Es cuestión de abrir una aplicación para ver y leer lo que el 1% está haciendo y pensando. La mayoría de esa minoría, por ejemplo, ha encontrado un nicho que me parece precariamente sostenido en el que presumen las riquezas que poseen. Los viajes, la ropa, las propiedades, las comodidades. La belleza, sobre todo. Lo que consideran ellos que es bello y lo que, por lo tanto, el resto de nosotros, al fondo del estrato, debemos aspirar a poseer a pesar de su imposibilidad. Positano no es Acapulco en la azotea, aunque todos tengamos acceso a Instagram. La Pomada de la Campana no es la misma a la Crème de la Mer, aunque todos sigamos el mismo tutorial de TikTok.

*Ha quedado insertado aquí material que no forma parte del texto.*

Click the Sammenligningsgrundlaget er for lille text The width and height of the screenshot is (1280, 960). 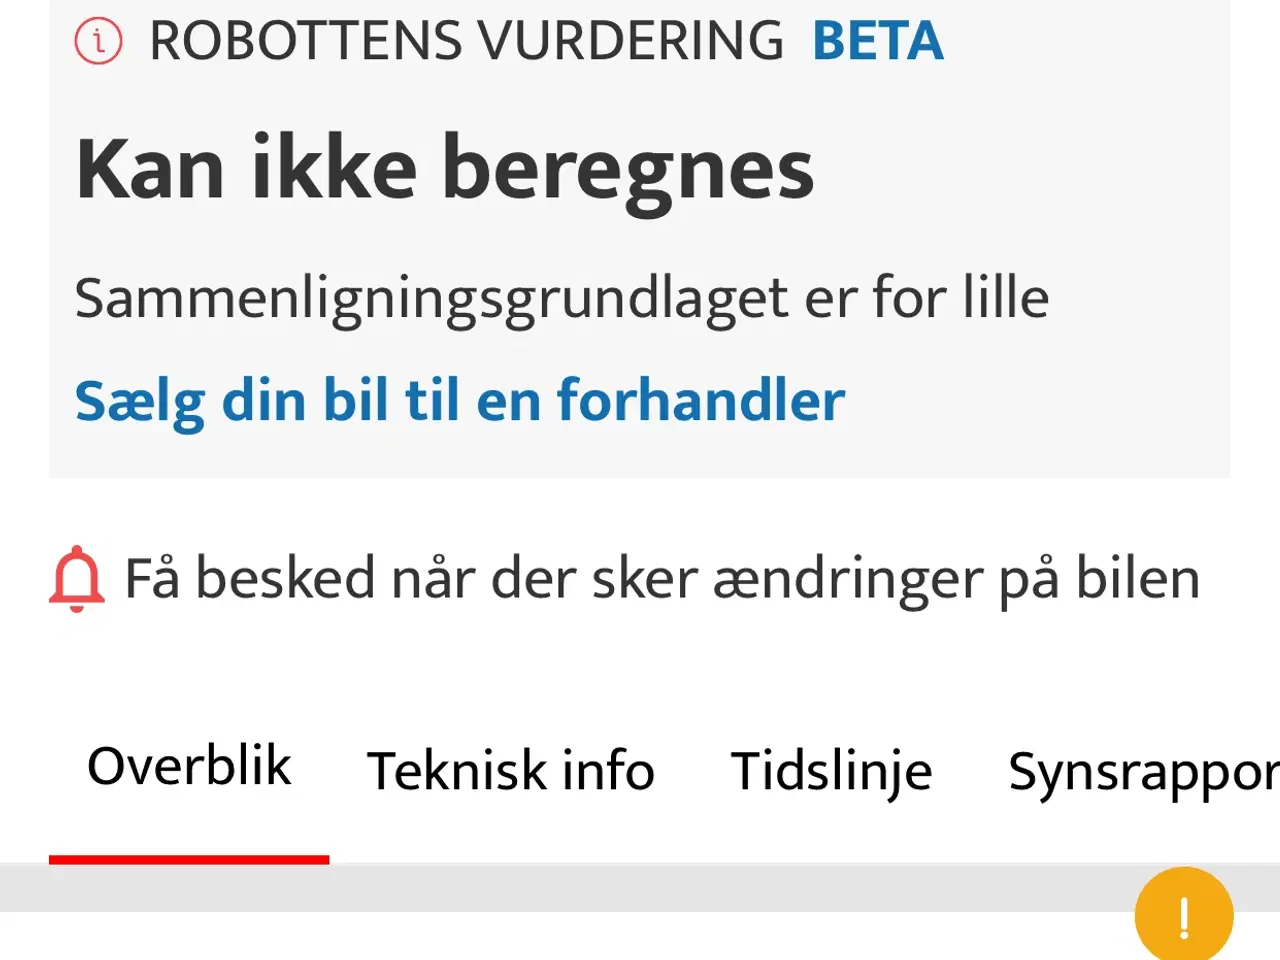coord(562,298)

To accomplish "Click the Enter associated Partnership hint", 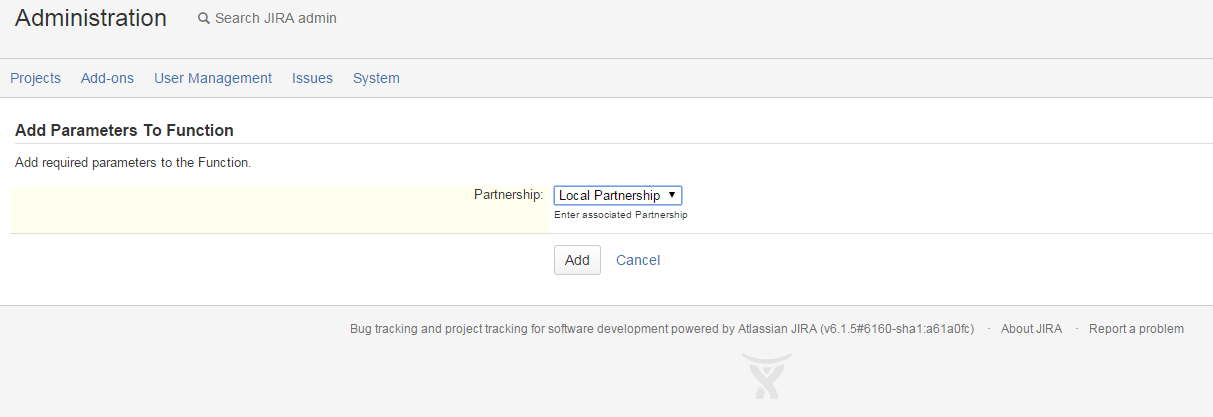I will point(620,215).
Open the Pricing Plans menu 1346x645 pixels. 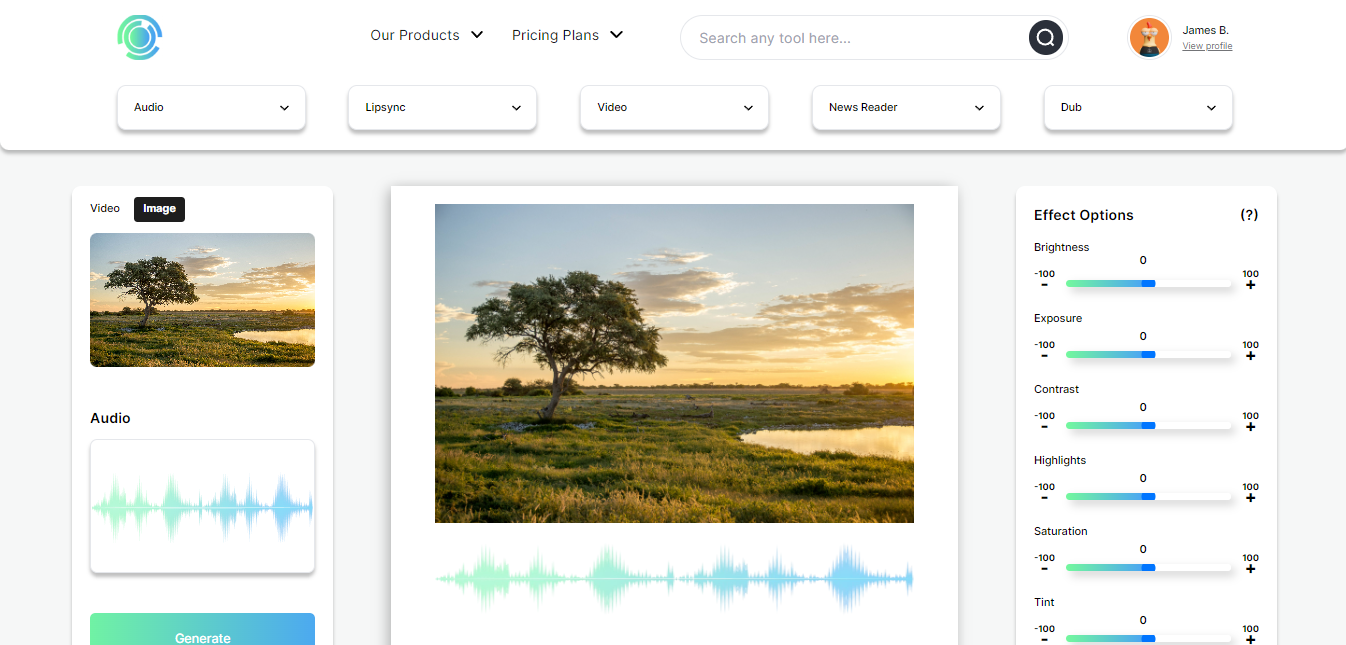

Hacemos una pantomima de la experiencia de ser ricos y hermosos. Hacemos los mismos actos, frente a nuestro tocador, como niñas copiando la rutina de belleza de mamá. Bailamos solos, con fantasmas entre nuestras manos, pretendiendo que no estamos solos con nuestras ansiedades, tal vez nuestro único patrimonio. Creamos una cultura alrededor del “duplicado”, del dupe. Vestimos de marca (producida por Temu), comemos platillos exóticos (sushi estilo Culiacán) y nos rociamos con los elíxires de la belleza (perfumes de Fraiche, serums de Saniyé).
Cuando veo la nueva cara de Lindsay Lohan o de Cristina Aguilera me preguntó cuál será la Sustancia que caerá de la magnánima mano de los poderosos para hacernos creer que tenemos acceso a lo mismo. Semaglutida o glicerina inyectada en salones de belleza sin certificaciones o puertas, tal vez. Quizá la verdadera sustancia sea esa creencia misma. La farsa en la que caemos, el acuerdo silencioso entre ellos y nosotros: que podremos soportar la inequidad mientras podamos pretender que tener un celular inteligente y acceso al perfil de Elon Musk para decirle que es un imbécil, o que creer que ver un tour en 4K, 3D, con sonido binaural, del Petit Trianon en Versalles es lo mismo que habitarlo.
Ese desequilibrio entre nuestra realidad material y la ensoñación de nuestra vida digital no está costando la libertad y la justicia. Lo vemos en tiempo real: el genocidio del pueblo palestino las 24 horas del día y la promesa de que si compras, en serio, por favor, este aceite milagroso, esta pastilla mágica, esta cosa cososa, vas a poder ser delgado y hermoso y rico y las tonterías de los pobres, como el hambre y la guerra y la enfermedad, no te van a volver a tocar. Y cierras los ojos (los cerramos) y esperas a que salga ese otro duplicado de tu espina dorsal y viva la vida que debería corresponderte, pero que solo existe fuera de ti, más allá de las nubes.